State pension age rethink ‘not beyond realm of possibility’ as Budget announcement looms

Currently, the state pension is set to increase from 66 up to 67 before 2030, and again to 68 before 2050. However, some people have called for it to be reduced rather than increased due to a falling life expectancy in the UK.

The Chancellor of the Exchequer, Rishi Sunak is preparing to announce his Autumn Budget on October 27, 2021, as people up and down the country anxiously wait to find out whether any changes will impact their finances.

One of the potential issues to be addressed is the increase in state pension age, which has been the topic of much debate recently. Tom Selby, head of retirement policy at AJ Bell provided his thoughts on the current plans to increase the state pension age and the likelihood of the Government changing course.

He said: “The current state pension age is 66, with plans to raise this to 67 by 2028 and 68 by 2046 (although this could be brought forward to 2039).

“However, Prime Minister Boris Johnson used his Conservative Party conference speech to highlight regional differences in life expectancy as a key area of inequality and target for his ‘levelling up’ agenda.”

READ MORE: Pension POLL: Do you trust the Government to protect state pensions for the next 40 years?

Most regions of England saw their average life expectancy fall, but some areas were impacted more than others. Large drops in male life expectancy occurred in the North East (16.7 weeks) and Yorkshire and The Humber (8.8 weeks).

Females also experienced stark declines in life expectancy, as it fell in the West Midlands (9.9 weeks). However, some areas were not negatively affected, with life expectancy in the South West increasing by 17.7 weeks.

The gap is even more clear when comparing specific locations. For example, male life expectancy fell by 1.9 years in Hertsmere but went up by 2.1 years in Westminster. Elsewhere, female life expectancy dropped 1.1 years in Derby but rose 1.7 years in Kensington and Chelsea.

Figures from Statista between 2017 and 2019 further illustrate the stark difference in life expectancy when comparing different parts of the UK, with discrepancies of more than 10 years between the best and worst areas.

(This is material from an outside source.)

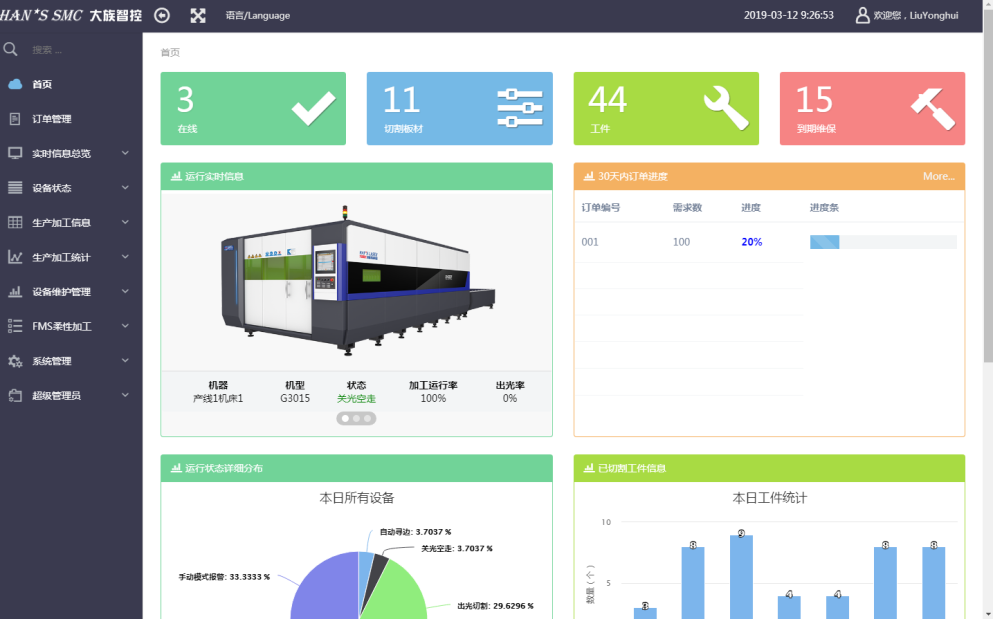Toggle fullscreen with the expand icon

tap(198, 15)
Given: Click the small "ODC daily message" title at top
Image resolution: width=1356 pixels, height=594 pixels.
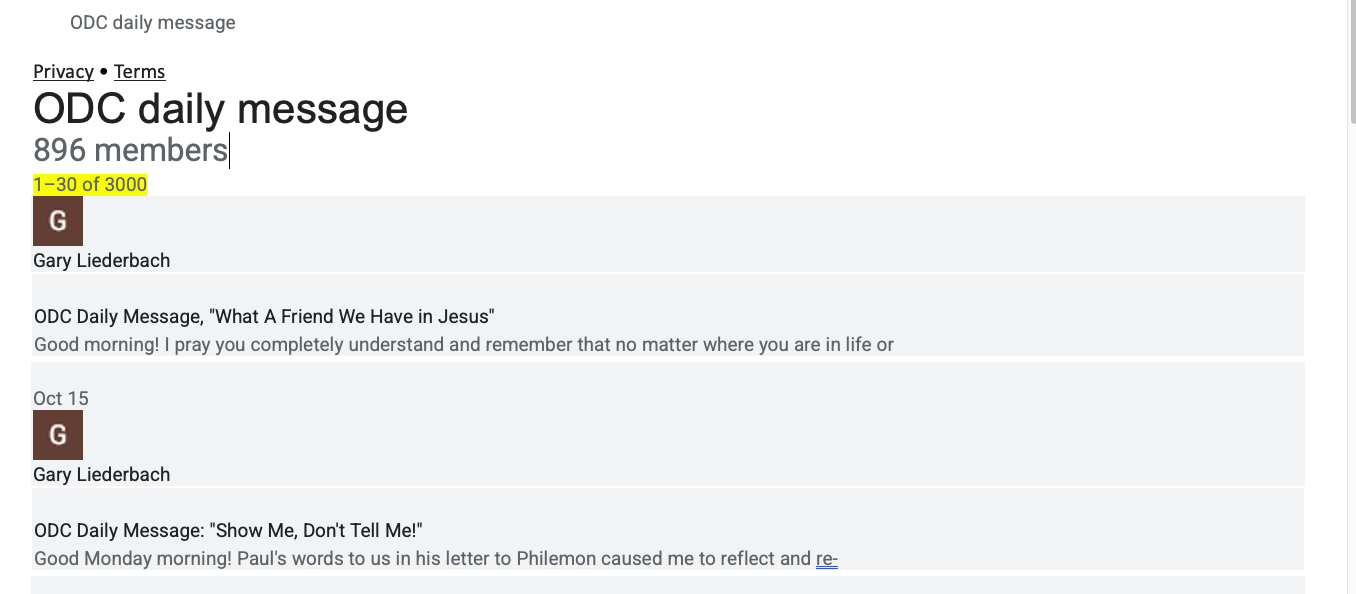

On the issues facing women with regard to state pension age, Mr Selby said: “Increases in the state pension age have been mired in controversy in recent years, particularly because of the impact on women born in the 1950s who argue they were not properly warned about the changes.”

Women Against State Pension Inequality (WASPI) is a group campaigning on behalf of 1950’s women who feel they were unfairly treated by the state pension age changes which were brought in with the 1995 State Pension Act.

They argue that due to issues with the way the changes were brought in, 3.8 million women born between 1950 and 1960 have been mistreated and were taken by surprise.

WASPI claims many women were not given fair notice of the changes, despite recommendations made which advised they should receive up to 15 years’ notice, and were not personally or appropriately notified when the changes were first brought in over 25 years ago.

Some women have been caught out by the changes, and some have been made to wait much longer for their pension than other women of a similar age, with a one-year age difference possibly meaning having to wait an extra three-years for their state pension. has contacted the DWP asking for comment.

A DWP spokesperson previously said: “We are fully committed to ensuring the historical errors that have been made by successive Governments are corrected, and as this report acknowledges, we’re dedicating significant resource to doing so. Anyone impacted will be contacted by us to ensure they receive all that they are owed.

“Since we became aware of this issue, we have introduced new quality control processes and improved training to help ensure this does not happen again.”